Ist es ein Rücktritt oder tatsächlich nur eine "prozedurale Änderung"? Überraschend hat die dänische Umweltministerin Colin Hedegaard die Leitung der Weltklimakonferenz in Kopenhagen an den dänischen Regierungschef Lars Løkke Rasmussen abgegeben. Da schon so viele Staats- und Regierungschef für die Schlussberatungen angereist seien, sei es protokollarisch angemessen, dass der Ministerpräsident den Vorsitz von ihr übernehme, sagte die Umweltministerin und bisherige Konferenzleiterin Connie Hedegaard am Mittwoch. Gleichwohl werde sie sich als Sonderbeauftragte Rasmussens im Gespräch mit ihren Kollegen weiter um eine Verhandlungslösung bemühen.
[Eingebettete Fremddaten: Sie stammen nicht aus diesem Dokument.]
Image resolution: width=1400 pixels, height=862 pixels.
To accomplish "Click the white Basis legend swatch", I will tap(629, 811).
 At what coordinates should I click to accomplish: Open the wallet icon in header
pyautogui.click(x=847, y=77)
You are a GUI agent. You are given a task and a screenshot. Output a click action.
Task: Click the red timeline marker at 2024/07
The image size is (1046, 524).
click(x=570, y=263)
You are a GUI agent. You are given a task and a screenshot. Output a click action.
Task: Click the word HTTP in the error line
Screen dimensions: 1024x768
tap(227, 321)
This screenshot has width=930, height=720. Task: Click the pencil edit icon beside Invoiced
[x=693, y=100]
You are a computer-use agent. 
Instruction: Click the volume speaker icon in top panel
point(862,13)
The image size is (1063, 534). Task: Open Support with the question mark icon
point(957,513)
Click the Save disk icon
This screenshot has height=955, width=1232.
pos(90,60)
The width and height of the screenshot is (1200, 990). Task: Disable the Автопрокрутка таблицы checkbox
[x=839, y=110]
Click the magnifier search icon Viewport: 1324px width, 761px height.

Allerdings war die Konferenzführung Hedegaards alles andere als unumstritten. Sie war vor allem von afrikanischen Ländern kritisiert worden, die Sitzungen parteilich im Interesse der Industrienationen geleitet zu haben. Die Entwicklungsländer drohten sogar mit einem Scheitern des Gipfels, wenn die Industriestaaten keine kurzfristigen und langfristigen Finanzhilfen zusagen sollten. Der Sprecher der in der Gruppe G77 zusammengeschlossenen Länder, Lumumba Stanislaus Di-Aping, reagierte am Mittwoch mit einer entsprechenden Ankündigung in dänischen Medien auf Äußerungen von UN-Generalsekretär Ban Ki Moon. Dieser hatte erklärt, es sei auch ein Abkommen ohne langfristige Finanzzusagen denkbar. Di-Aping sagte der Zeitung "Politiken" dazu: "Es müssen konkrete Beträge auf den Tisch. Eine andere Sicherheit gibt es für uns nicht."
Entwicklungsländer drohen mit Scheitern
Ingsesamt ist auch wenige Tage vor dem Ende des Gipfels keine Lösung in Sicht. Die Europäischen Union drohte am Mittwoch sogar, ihre Klimaziele (30 Prozent Reduktion des CO2-Ausstoßes bis 2020) wieder zu reduzieren, wenn andere Industrienationen nicht mitziehen. Möglicherweise gab auch dies zusammen mit den anhaltenden Problemen bei den Gesprächen den Ausschlag für Hedegaard, sich zurückzuziehen. Der schwedische EU-Ratsvorsitz hatte zudem kurz vor ihrem Schritt vor einem Scheitern des Klimatreffens gewarnt. Ziel einer Einigung müsse bleiben, die Erderwärmung auf zwei Grad Celcius gegenüber der vorindustriellen Periode zu begrenzen, sagte der schwedische Regierungschef Fredrik Reinfeldt vor dem Europaparlament in Straßburg. Ob dies gelingen könne, sei aber nicht sicher.
Alle müssten zu einem Erfolg der Klimakonferenz beitragen, die westlichen Industrienationen, aber auch China und Indien, sagte Reinfeldt weiter. Die EU habe sich zur Reduzierung der Treibhausgas-Emissionen und zu Hilfen für die armen Länder verpflichtet. Sie könne aber das Problem nicht alleine lösen. "Nun müssen die anderen nachziehen", forderte er nochmals ausdrücklich.
Die Industriestaaten haben bisher den Löwenanteil des globalen Temperaturanstiegs verursacht, unter dessen Folgen die ärmeren Länder am meisten zu leiden haben. Vor allem die USA wehren sich gegen langfristige Finanzzusagen an die Entwicklungs- und Schwellenländer. Am Donnerstag wird aus Washington zunächst Außenministerin Hillary Clinton und am Freitag zum Konferenzabschluss neben etwa 120 weiteren Staats- und Regierungschefs auch Präsident Barack Obama erwartet. Auch Bundeskanzlerin Angela Merkel wird nach Kopenhagen reisen.
170 Festnahmen bei Krawallen
Unterdessen hat die dänische Polizei eine Demonstration am Tagungszentrum des Kopenhagener Klimagipfels aufgelöst. Die Sicherheitskräfte gingen mit Schlagstöcken und Pfefferspray gegen die Demonstranten vor. Wie der Sender TV2 berichtete, versuchten mehrere hundert Demonstranten, die massiven Absperrungen zu durchbrechen. Nach Medienangaben gab es zahlreiche Verletzte. 170 Teilnehmer wurden festgenommen.
Im Tagungszentrum versuchten einige hundert dort zugelassene Gipfelteilnehmer und -beobachter, die Demonstranten vor dem Eingang zu erreichen. Sie wurden am Verlassen des Gebäudes gehindert. Insgesamt wurden die Sicherheitsmaßnahmen beim Klimagipfel massiv verschärft.